Каждое воскресенье я приходил на могилу брата и рассказывал ему обо всем, что происходило. Сейчас мне кажется, что под влиянием голода и общего истощения мое сознание тогда начинало мутиться. В одно из воскресений я увидел перед кладбищем околевшую лошадь, приволокшую сюда очередную телегу с тифозными. Мертвых унесли и похоронили, в телегу впрягли другую лошадь, а эту оставили. В мгновение ока набежали взрослые и дети с ножами в руках. Они торопливо и бережно вырезали куски мяса из туши еще теплого животного и заталкивали в сумки.
Весна двадцатого года наступила раньше обычного, леса и поля буйно зазеленели. Из земли пробивались молодые ростки. Жить стало полегче.
В ту зиму на отопление пошло все, что могло гореть: палисадники, садовые скамейки, телеграфные столбы и даже кладбищенский забор.

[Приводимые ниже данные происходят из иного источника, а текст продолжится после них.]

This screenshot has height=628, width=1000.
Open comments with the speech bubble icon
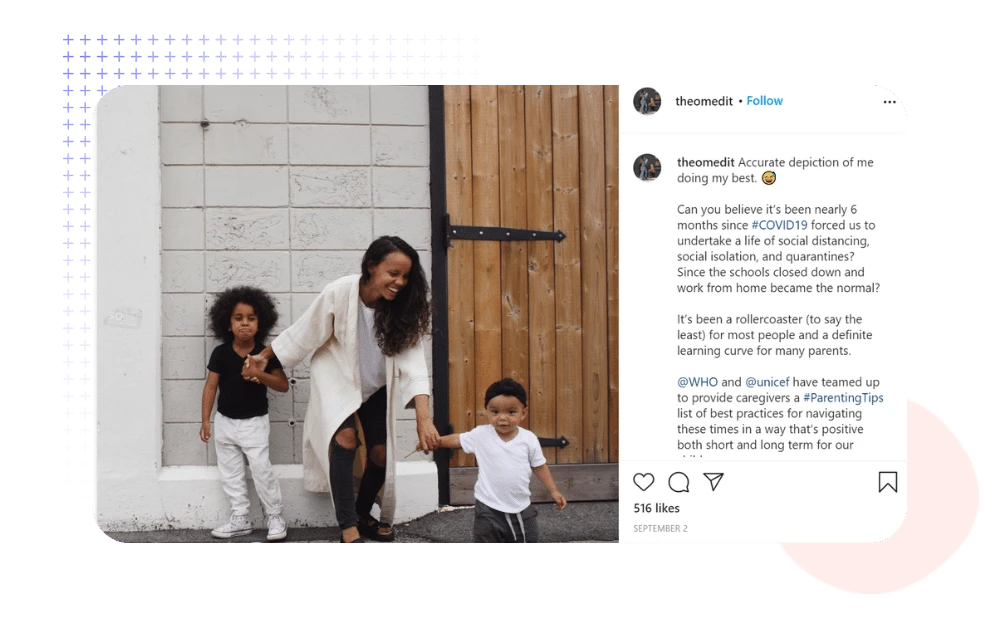click(679, 482)
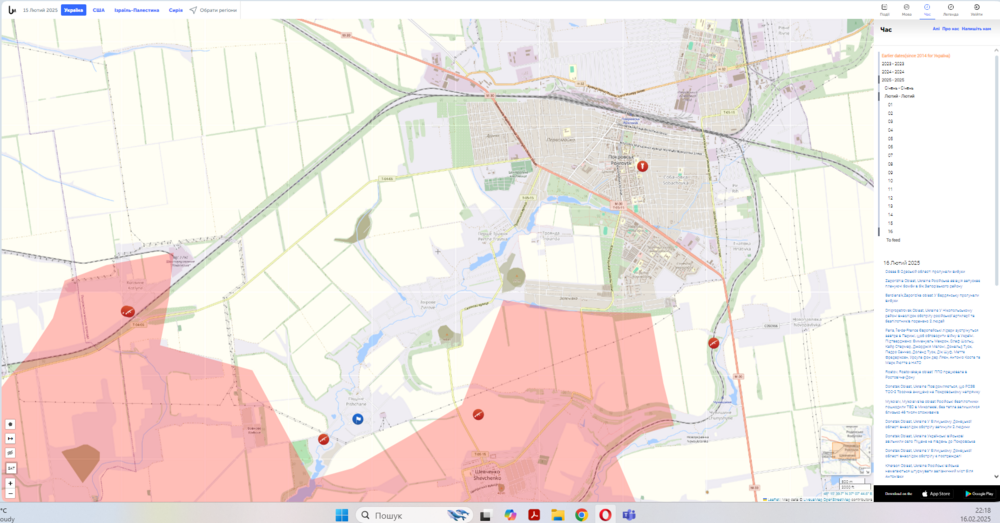Screen dimensions: 1000x523
Task: Open the Мова (language) selector icon
Action: tap(906, 9)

Из-под крыши люди вытаскивали все, без чего дом мог устоять. От одного приятеля я получил в подарок телеграфный столб. Он привез его ко мне, выгрузил перед домом и исчез. Я стоял возле столба, вокруг меня собрались соседи, спрашивают, чей это столб. Мой, говорю, жалко вот, не знаю, что с ним делать. «Мы знаем», — сказали они. Тут же появились пила и топор. Меня прогнали домой, бревно распилили и раскололи, потом позвали меня, мы поделили дрова поровну, и я гордо отнес свою долю домой — на, Женя, топи.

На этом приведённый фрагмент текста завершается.